Jones et al. (1997, 1999, 2000) interviewed eight Year 3 students and 4 students from each of Years 1 to 5 and used the SOLO model to develop a framework for probabilistic thinking. Following this study, Jones et al. (2000) hypothesised a framework for characterising children’s statistical thinking more broadly with four components—describing data displays, organising and reducing data, representing data, and analysing and interpreting data—each having four levels of response based on SOLO. This framework was validated and slightly modified following interviews with 20 students across grades 1 to 5 in the USA. Nisbet (2002; Nisbet et al., 2003) used this framework to consider the differences and difficulties that students had representing categorical and numerical data, finding that numerical data were more difficult for students in primary years to organise.
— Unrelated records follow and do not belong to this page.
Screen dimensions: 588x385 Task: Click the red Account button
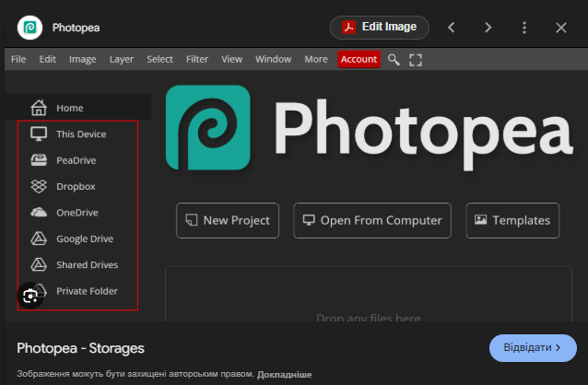tap(359, 60)
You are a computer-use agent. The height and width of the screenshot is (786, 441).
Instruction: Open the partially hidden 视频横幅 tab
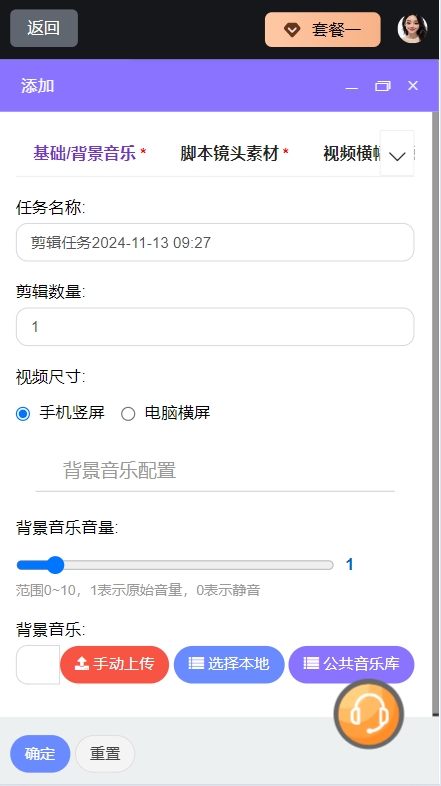351,153

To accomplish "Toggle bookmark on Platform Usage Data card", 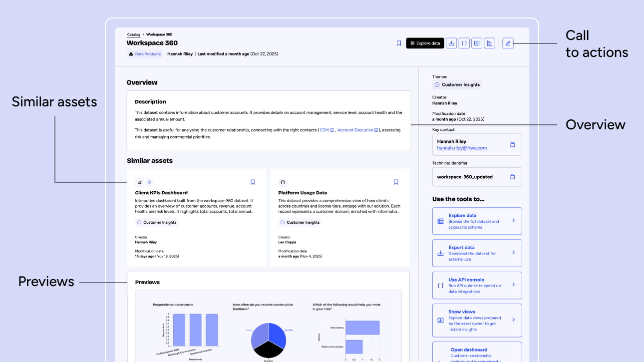I will [x=396, y=182].
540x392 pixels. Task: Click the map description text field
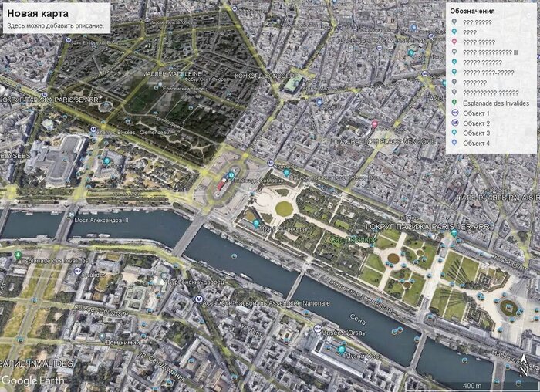[x=55, y=25]
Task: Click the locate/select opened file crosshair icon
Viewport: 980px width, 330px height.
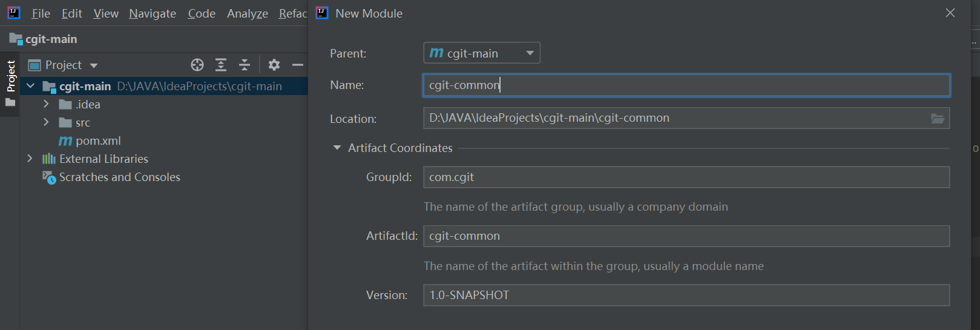Action: [197, 65]
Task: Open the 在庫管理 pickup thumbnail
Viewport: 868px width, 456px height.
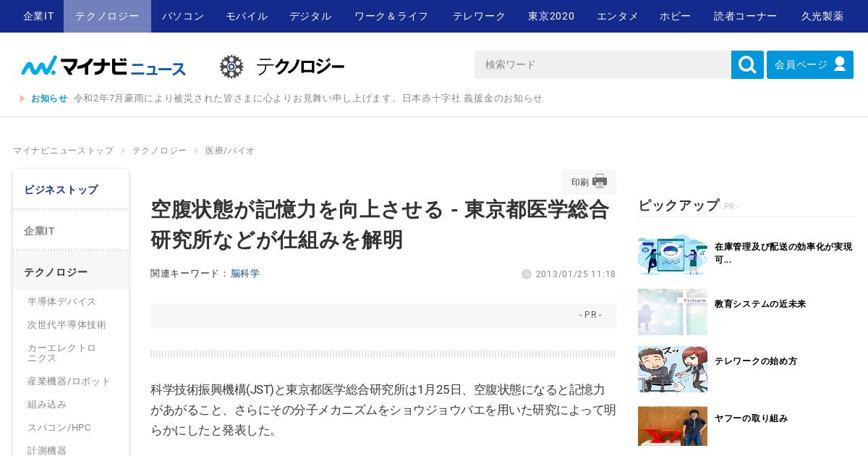Action: tap(673, 255)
Extensions of the model over the years have added to the usefulness of the model by acknowledging multimodal functioning (Biggs & Collis, 1991; Collis & Romberg, 1991), where there is interaction between two modes and there can be U-M-R progressions in each. In the case of school students, this is most likely related to the IK and CS modes, with observations in particular of IK support (often visual) for CS responses (e.g. Watson & Collis, 1994). More recently working with students’ responses to chance questions, Groth et al. (2021) also found it useful to explore two distinct U-M-R progressions within the IK mode, depending on whether the response (or support) was within the context of the statistical response expected in the CS mode (normative compatible) or not (normative incompatible). These studies (Groth et al., 2021; Watson & Collis, 1994) were related to outcomes of chance events being explained by interviewees. For example, it was useful to distinguish the IK support that supported a CS response, such as discussing how a coin is tossed, from the support that did not advance statistical understanding, such as expressing a superstition about the outcome. The SOLO model and its adaptations over the years have continued to be useful in analysing the learning outcomes from students undertaking statistical investigations.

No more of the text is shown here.